Exercise details — Retype only the stretch of lines that starts with the line containing "You are a computer-use agent." and ends with the last line of the records, both included, exactly.

Data records: Begin

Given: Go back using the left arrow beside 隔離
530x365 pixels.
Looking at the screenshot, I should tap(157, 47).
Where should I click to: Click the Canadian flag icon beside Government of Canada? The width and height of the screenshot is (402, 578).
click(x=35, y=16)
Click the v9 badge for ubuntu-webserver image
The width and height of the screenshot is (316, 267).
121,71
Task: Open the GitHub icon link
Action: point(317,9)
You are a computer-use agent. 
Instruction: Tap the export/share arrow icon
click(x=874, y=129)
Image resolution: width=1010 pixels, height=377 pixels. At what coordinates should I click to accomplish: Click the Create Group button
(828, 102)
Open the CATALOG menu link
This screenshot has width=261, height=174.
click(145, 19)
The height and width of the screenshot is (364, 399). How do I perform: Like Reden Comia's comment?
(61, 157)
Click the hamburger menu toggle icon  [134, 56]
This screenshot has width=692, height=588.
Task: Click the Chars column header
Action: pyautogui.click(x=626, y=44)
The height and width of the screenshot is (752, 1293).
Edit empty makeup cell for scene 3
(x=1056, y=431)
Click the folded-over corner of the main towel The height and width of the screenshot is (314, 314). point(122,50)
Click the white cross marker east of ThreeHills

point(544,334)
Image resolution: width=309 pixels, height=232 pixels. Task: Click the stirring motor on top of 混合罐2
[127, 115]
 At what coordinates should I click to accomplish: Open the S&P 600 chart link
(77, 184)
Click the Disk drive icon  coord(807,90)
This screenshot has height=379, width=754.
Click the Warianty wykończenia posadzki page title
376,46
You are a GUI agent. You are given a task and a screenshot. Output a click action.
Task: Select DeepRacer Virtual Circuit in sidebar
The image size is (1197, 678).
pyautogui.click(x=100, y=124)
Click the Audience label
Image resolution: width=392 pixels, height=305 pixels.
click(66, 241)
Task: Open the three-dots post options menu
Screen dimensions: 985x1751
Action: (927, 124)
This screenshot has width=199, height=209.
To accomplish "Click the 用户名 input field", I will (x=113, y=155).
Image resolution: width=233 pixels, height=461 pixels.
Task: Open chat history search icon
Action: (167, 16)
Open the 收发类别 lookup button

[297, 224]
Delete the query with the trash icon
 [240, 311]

Data records: End

Answer for this exercise —
You are a computer-use agent. 
Instruction: Tap the export/share arrow icon
click(x=874, y=129)
Image resolution: width=1010 pixels, height=377 pixels. At what coordinates should I click to accomplish: Click the Create Group button
(828, 102)
Open the CATALOG menu link
This screenshot has width=261, height=174.
click(145, 19)
The height and width of the screenshot is (364, 399). How do I perform: Like Reden Comia's comment?
(61, 157)
Click the hamburger menu toggle icon  [134, 56]
This screenshot has width=692, height=588.
Task: Click the Chars column header
Action: pyautogui.click(x=626, y=44)
The height and width of the screenshot is (752, 1293).
Edit empty makeup cell for scene 3
(x=1056, y=431)
Click the folded-over corner of the main towel The height and width of the screenshot is (314, 314). point(122,50)
Click the white cross marker east of ThreeHills

point(544,334)
Image resolution: width=309 pixels, height=232 pixels. Task: Click the stirring motor on top of 混合罐2
[127, 115]
 At what coordinates should I click to accomplish: Open the S&P 600 chart link
(77, 184)
Click the Disk drive icon  coord(807,90)
This screenshot has height=379, width=754.
Click the Warianty wykończenia posadzki page title
376,46
You are a GUI agent. You are given a task and a screenshot. Output a click action.
Task: Select DeepRacer Virtual Circuit in sidebar
The image size is (1197, 678).
pyautogui.click(x=100, y=124)
Click the Audience label
Image resolution: width=392 pixels, height=305 pixels.
click(66, 241)
Task: Open the three-dots post options menu
Screen dimensions: 985x1751
Action: (927, 124)
This screenshot has width=199, height=209.
To accomplish "Click the 用户名 input field", I will (x=113, y=155).
Image resolution: width=233 pixels, height=461 pixels.
Task: Open chat history search icon
Action: (167, 16)
Open the 收发类别 lookup button

[297, 224]
Delete the query with the trash icon
 [240, 311]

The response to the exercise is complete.